Sus guerreros formaron detrás de mi hermano mientras él me miraba a mí y a Espabilado.
– Es muy sencillo saber qué busca el viejo -dije-. Me quiere a mí y a Espabilado. Seguramente esperaba capturarnos en Pochtlan. Ahora tiene a Bondadoso y a Azucena como rehenes, y espera que nosotros nos presentemos. -Miré a Escudo-. ¿Cómo crees que espera salirse con la suya? ¿Es posible que los comerciantes estén dispuestos a tolerarlo?
Los comerciantes de Tlatelolco tenían sus propias leyes, sus propios jueces y se encargaban de administrar sus asuntos. Rechazaban cualquier interferencia del exterior, y podían permitirse manifestar su rechazo, siempre y cuando siguieran siendo fieles súbditos del emperador y continuaran abasteciendo al palacio con exóticos productos extranjeros e información sobre todo lo que ocurría más allá de nuestras fronteras.
– No lo tolerarán -confirmó el policía-. Presentarán una queja al gobernador, él la transmitirá al emperador, y tu amo tendrá que dar explicaciones. Es, entre otras cosas, el juez supremo de Tenochtitlan, y todos sabemos qué les ocurre a los jueces corruptos.
La pena era morir estrangulado.
– Sí, ya imagino qué dirá -señaló mi hermano en tono áspero-. Un lamentable malentendido. Solo había ido a visitar a unos viejos amigos. Por supuesto me acompañaban mis guardias. No voy a ninguna parte sin ellos. Soy un gran señor, es lo más natural. Nadie creerá ni una sola palabra, desde luego, pero no tendrá ninguna importancia si las personas que deciden están bien pagadas. De todas maneras, para entonces ya será demasiado tarde. Por lo tanto, ¿qué hacemos?

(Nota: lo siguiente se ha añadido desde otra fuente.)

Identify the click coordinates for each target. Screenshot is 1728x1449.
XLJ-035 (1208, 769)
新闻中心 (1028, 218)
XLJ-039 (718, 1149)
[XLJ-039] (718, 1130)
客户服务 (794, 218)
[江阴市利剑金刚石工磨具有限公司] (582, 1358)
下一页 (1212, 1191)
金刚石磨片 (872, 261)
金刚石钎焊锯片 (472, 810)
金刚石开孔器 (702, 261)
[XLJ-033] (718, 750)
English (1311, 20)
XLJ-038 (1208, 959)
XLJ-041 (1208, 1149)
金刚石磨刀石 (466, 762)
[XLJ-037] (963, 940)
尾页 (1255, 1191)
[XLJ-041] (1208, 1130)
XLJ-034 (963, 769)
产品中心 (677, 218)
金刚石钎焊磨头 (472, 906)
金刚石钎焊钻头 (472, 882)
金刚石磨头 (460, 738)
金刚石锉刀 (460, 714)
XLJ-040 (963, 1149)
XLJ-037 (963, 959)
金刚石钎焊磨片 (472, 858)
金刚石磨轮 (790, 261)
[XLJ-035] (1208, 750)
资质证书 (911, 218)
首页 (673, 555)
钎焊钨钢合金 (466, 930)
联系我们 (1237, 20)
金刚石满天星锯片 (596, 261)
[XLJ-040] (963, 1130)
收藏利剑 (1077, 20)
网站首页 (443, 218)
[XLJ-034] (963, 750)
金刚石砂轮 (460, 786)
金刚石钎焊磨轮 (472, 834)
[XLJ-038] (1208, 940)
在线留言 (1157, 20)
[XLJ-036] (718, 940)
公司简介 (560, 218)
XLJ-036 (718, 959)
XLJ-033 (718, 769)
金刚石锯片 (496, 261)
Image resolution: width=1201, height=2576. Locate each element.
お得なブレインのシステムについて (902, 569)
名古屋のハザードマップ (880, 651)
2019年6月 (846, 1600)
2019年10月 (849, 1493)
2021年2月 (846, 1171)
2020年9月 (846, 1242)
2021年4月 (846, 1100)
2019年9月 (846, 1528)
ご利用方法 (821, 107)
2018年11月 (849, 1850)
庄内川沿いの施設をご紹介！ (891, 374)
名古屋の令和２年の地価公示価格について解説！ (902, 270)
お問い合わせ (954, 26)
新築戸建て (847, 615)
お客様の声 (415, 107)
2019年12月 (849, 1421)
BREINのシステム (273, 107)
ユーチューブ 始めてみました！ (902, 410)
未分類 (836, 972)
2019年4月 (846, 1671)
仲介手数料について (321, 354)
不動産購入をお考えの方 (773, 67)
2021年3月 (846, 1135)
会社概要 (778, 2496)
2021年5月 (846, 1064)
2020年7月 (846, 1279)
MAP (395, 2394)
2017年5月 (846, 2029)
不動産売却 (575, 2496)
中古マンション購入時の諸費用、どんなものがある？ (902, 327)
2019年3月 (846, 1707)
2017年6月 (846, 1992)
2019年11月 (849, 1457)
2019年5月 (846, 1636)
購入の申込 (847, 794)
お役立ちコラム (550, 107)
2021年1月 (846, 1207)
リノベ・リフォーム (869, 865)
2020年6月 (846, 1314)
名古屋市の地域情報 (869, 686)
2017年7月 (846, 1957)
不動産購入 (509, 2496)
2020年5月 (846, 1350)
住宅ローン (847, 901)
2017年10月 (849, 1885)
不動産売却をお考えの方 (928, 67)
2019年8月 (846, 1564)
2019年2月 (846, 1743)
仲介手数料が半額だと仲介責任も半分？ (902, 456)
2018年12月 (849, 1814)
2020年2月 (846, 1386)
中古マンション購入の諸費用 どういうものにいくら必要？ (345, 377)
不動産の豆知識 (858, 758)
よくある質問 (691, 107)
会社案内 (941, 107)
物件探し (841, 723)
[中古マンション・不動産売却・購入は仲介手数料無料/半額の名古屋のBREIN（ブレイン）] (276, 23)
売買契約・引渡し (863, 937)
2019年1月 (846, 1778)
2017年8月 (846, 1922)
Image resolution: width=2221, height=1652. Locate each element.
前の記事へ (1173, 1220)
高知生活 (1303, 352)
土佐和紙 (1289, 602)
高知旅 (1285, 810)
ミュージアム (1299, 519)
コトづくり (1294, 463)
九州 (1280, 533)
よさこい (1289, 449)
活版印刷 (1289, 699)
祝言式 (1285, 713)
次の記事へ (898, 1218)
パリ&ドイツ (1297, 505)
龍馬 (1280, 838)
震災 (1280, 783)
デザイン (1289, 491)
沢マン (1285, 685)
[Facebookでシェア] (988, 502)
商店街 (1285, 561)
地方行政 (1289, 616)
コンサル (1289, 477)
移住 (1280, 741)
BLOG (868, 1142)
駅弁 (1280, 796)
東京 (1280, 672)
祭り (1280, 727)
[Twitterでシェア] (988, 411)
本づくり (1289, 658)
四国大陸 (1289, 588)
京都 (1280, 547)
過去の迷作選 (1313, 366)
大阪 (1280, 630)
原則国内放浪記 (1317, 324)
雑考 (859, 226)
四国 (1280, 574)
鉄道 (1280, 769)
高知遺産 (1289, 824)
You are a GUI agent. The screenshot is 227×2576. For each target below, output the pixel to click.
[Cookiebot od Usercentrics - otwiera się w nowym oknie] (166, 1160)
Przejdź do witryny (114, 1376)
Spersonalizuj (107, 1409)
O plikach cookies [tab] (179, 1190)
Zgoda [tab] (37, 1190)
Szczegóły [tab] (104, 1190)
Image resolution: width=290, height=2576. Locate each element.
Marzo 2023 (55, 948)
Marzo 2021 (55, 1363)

– ¿Te refieres a otra cosa aparte de asaltar la casa y liberar a Bondadoso y a Azucena? -Mi tono fue mucho más brusco de lo que pretendía. Los nervios habían añadido un tono agudo a mi voz. ¿Qué estaría haciendo el capitán? ¿Se habría contentado con sentarse a esperar en el patio de Azucena o habría encontrado alguna otra forma mucho más horrible de matar la espera? Rechiné los dientes llevado por la ira y la decepción.
– Un momento -dijo León, enfadado por la pregunta-. Si crees que temo a un puñado de matones con unos ridículos cortes de pelo…
– Tranquilo -añadí rápidamente-. Sé que eres valiente como el que más. Solo me refería a…
– Entraremos -prosiguió sin hacerme caso-, pero primero necesitamos saber dónde están. Enviaré a un par de mis hombres a explorar el terreno. -Miró a Escudo-. ¿Qué tal se ve la casa desde el templo de la parroquia? Podría enviar a alguien allí arriba para un reconocimiento.